WHAT TO DO
From the material below, copy word for word the lines starting at the one that contains "Image resolution: width=1100" and ending with the one that contains "click(68, 424)". Include both of those lines, and omit the pictures.

MATERIAL SHOWN

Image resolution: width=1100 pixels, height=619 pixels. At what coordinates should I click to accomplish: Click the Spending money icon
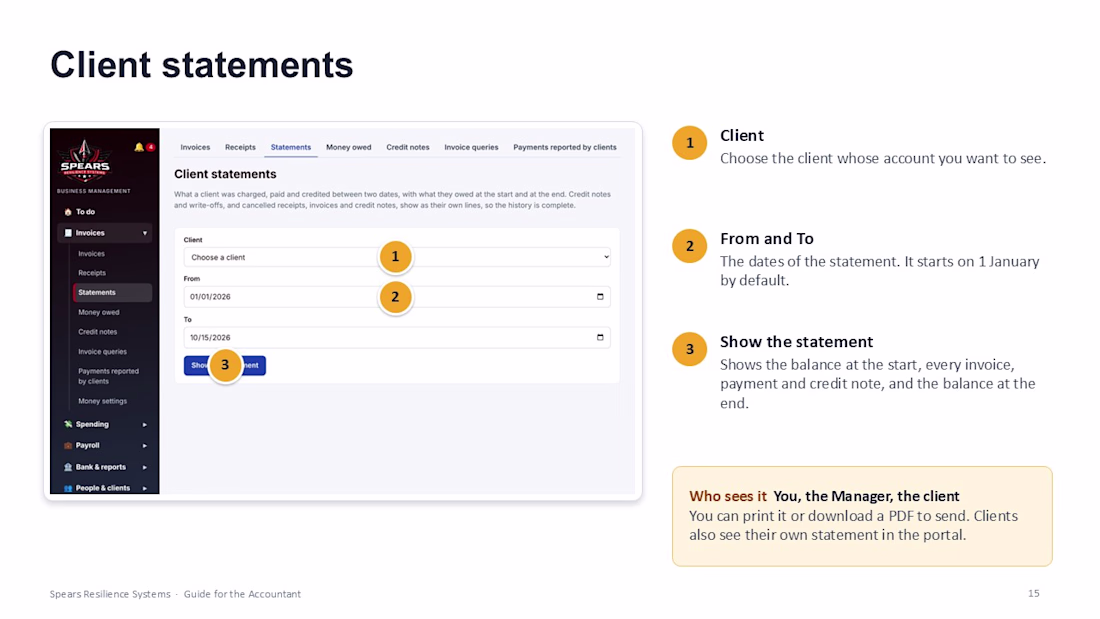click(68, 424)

* * *

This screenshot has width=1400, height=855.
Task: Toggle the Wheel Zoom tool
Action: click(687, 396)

COMPLETE OUTPUT
Image resolution: width=1100 pixels, height=619 pixels. At what coordinates should I click to accomplish: Click the Spending money icon
click(68, 424)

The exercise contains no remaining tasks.